2. The abnormal pattern of SCN and disrupted structure-function coupling in AD

AD is characterized as a disconnection syndrome, with numerous evidences of disrupted brain network. However, due to the small dataset and various network construction methods, the degenerated pattern of SCN in AD is still unclear, and the studies on the relationship between the structural and functional abnormal patterns were inadequate. Therefore, the current study firstly investigated the AD-associated SCN abnormalities from both connection strength and topological structure aspects, then evaluated the relationship between SCN and functional connection network (FCN). Results showed that in AD group, the integration of SCN was significantly reduced, connections within default mode network, frontoparietal network and visual network were weakened, while connections within subcortical nuclei (thalamus and basal ganglion) were enhanced. This abnormal pattern was consistent in SCN and FCN, and significantly associated with individual cognitive ability. The enhanced structure-function coupling suggested the reduction of brain functional flexibility in AD. Finally, The prediction of individual diagnosis status using SCN features achieved an site-averaged accuracy of 75.6% through independent site cross-validation.
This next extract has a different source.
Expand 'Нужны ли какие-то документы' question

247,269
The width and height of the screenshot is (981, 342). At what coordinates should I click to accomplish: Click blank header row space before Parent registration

The current study provided evidence for the disconnection of AD from the perspective of white matter fiber tract degeneration, clearly depicted the abnormal patterns of SCN, explored the coupling relationship between the SCN and FCN, as well as evaluated the effectiveness and generalization of structural connection features as the neuroimaging biomarker of AD, contributing to further understand the disconnection and cognitive degeneration of AD.